TASK REQUIREMENTS: Starting at the line that has "You are a GUI" and ending with the last line of the records, write out only those lines again, requests included, with every coordinate in the answers scaled by 1.15 and rounded to a whole number (halves round up). Leave the pictures out.

PROVIDED RECORDS:
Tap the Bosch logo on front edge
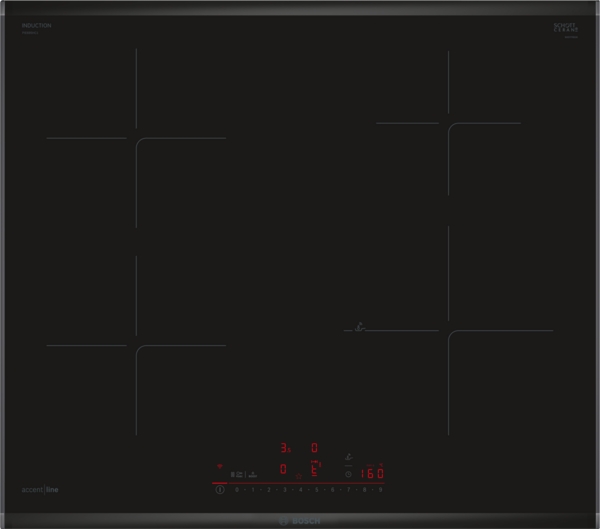600x529 pixels. coord(300,520)
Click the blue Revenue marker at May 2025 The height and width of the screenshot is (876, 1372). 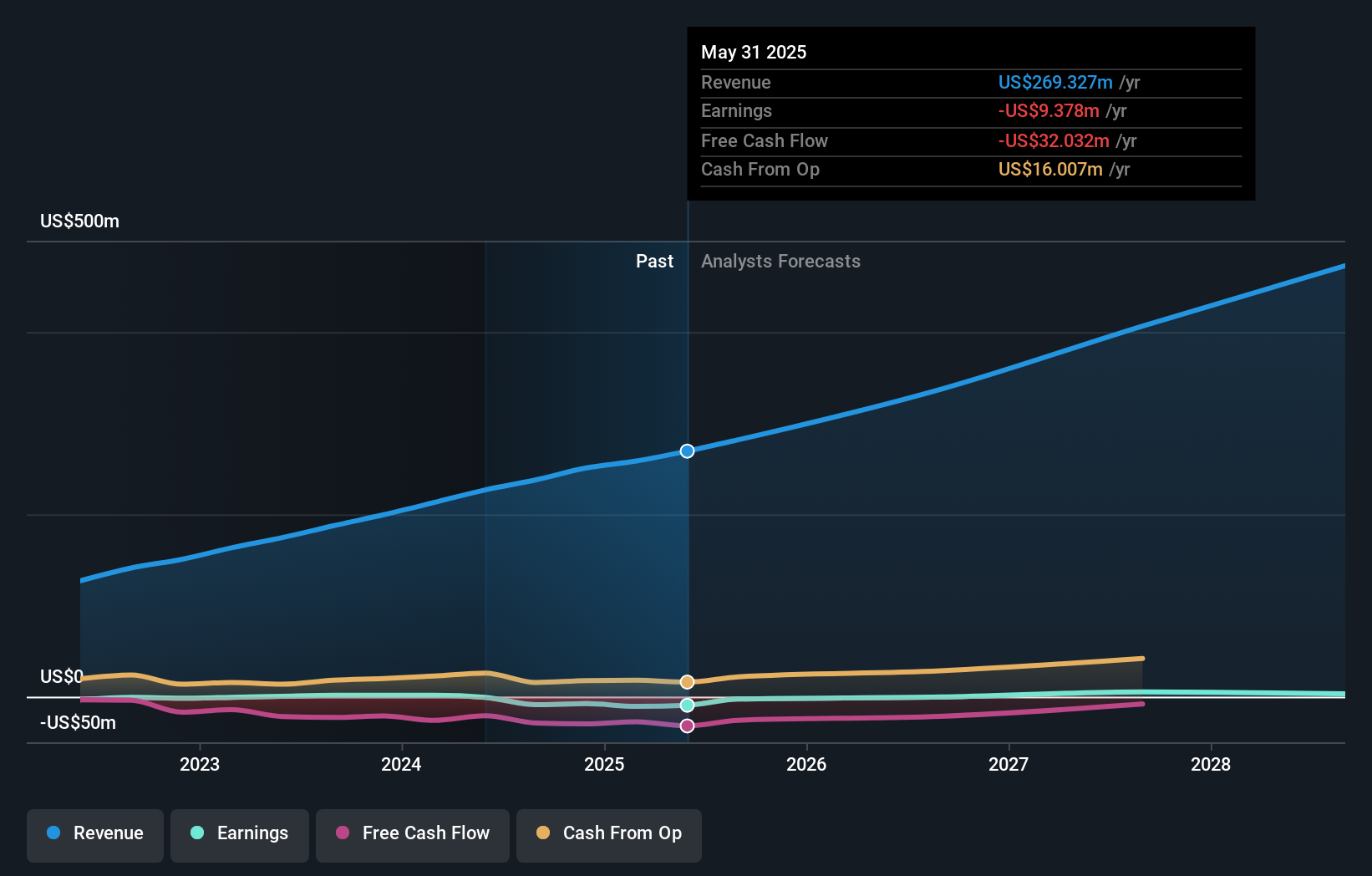tap(687, 451)
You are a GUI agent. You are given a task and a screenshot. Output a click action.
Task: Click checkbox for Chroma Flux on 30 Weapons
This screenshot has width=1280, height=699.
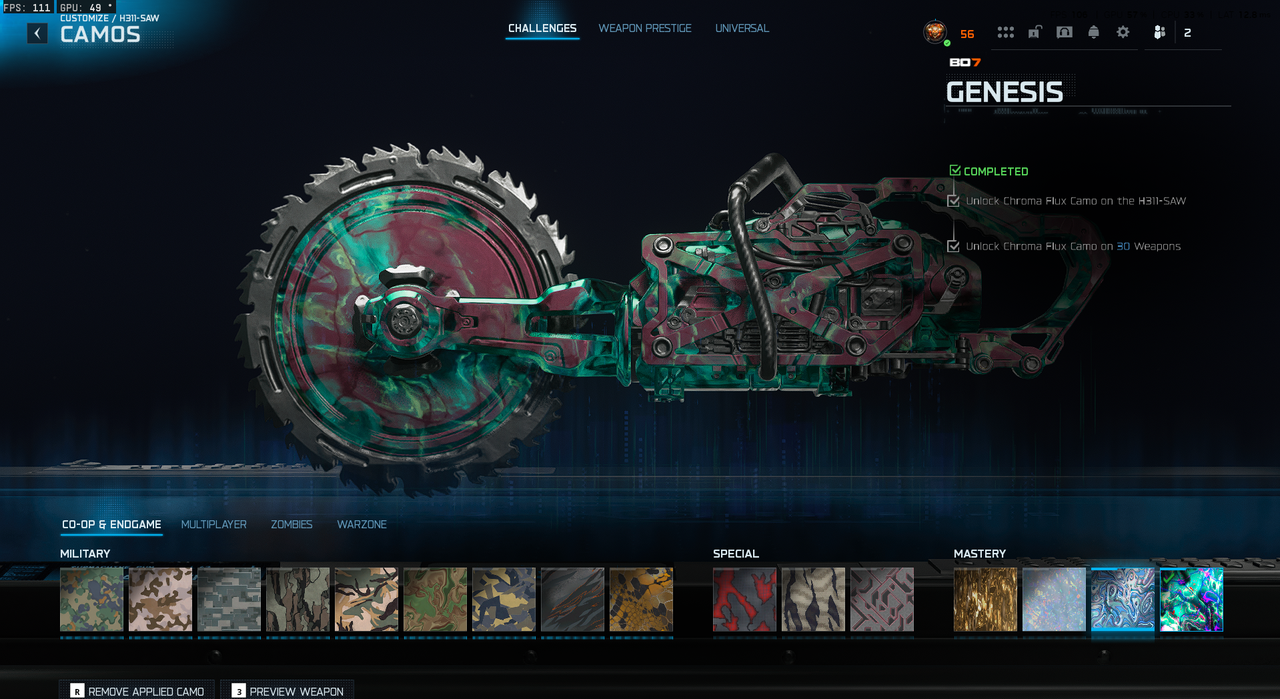click(x=954, y=246)
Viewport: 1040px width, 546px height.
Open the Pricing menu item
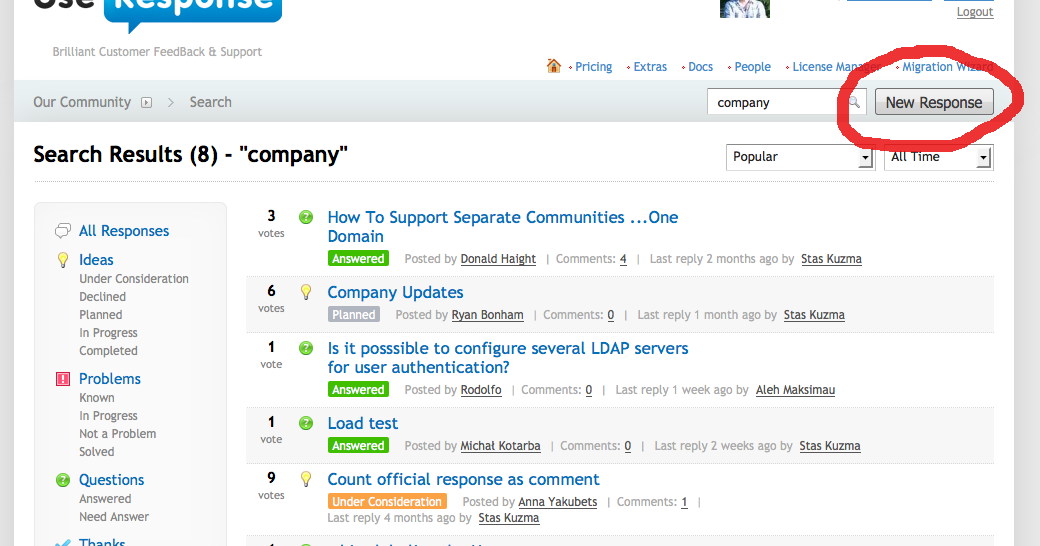pos(593,67)

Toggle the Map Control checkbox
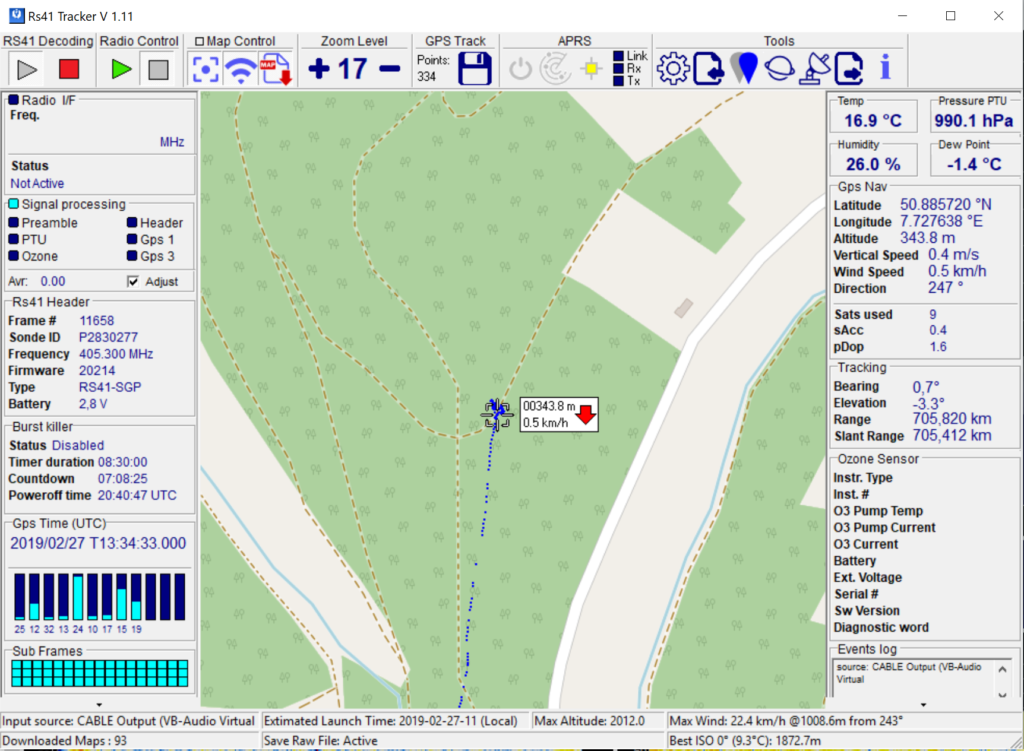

WRITTEN RESPONSE:
You are a GUI agent. You are given a task and a screenshot. Output a click action.
Task: Click checkbox for Chroma Flux on 30 Weapons
This screenshot has width=1280, height=699.
click(x=1097, y=283)
Viewport: 1040px width, 546px height.
Open the Pricing menu item
pos(682,77)

Toggle the Map Control checkbox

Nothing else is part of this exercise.